Display each line from the rows below that includes the string "Viewport", copying every such line in full.

--- begin RECORDS PROVIDED ---

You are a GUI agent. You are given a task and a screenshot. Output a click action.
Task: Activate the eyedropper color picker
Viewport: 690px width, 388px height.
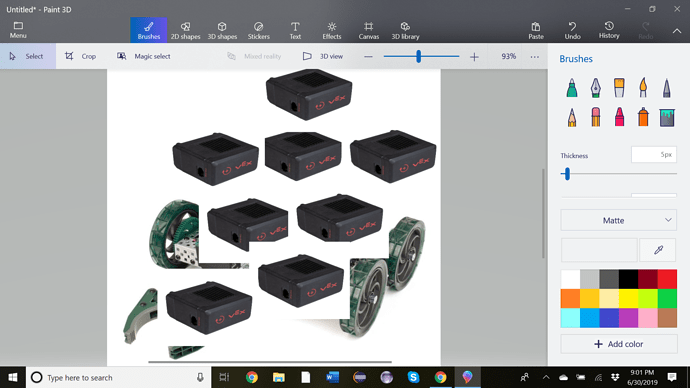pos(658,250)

--- end RECORDS PROVIDED ---
--- begin RECORDS PROVIDED ---

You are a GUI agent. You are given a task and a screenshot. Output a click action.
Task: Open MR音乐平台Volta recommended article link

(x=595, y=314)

--- end RECORDS PROVIDED ---
--- begin RECORDS PROVIDED ---

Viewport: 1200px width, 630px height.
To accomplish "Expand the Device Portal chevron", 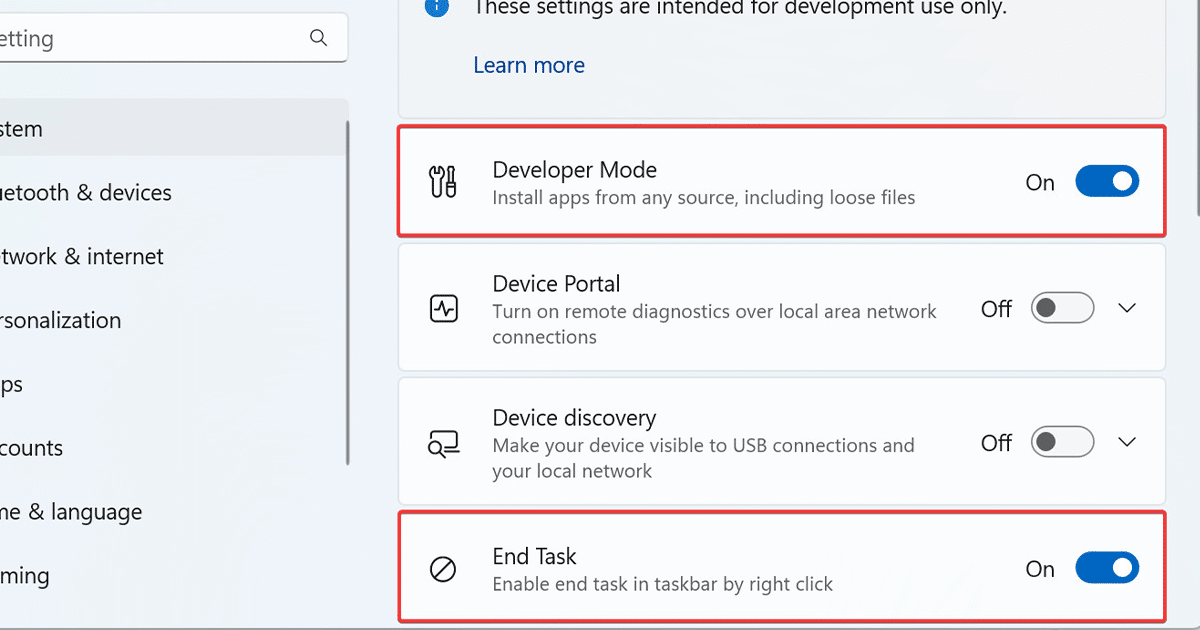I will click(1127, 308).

--- end RECORDS PROVIDED ---

**RESULT FOR THIS EXERCISE**
Viewport: 690px width, 388px height.
Viewport: 1200px width, 630px height.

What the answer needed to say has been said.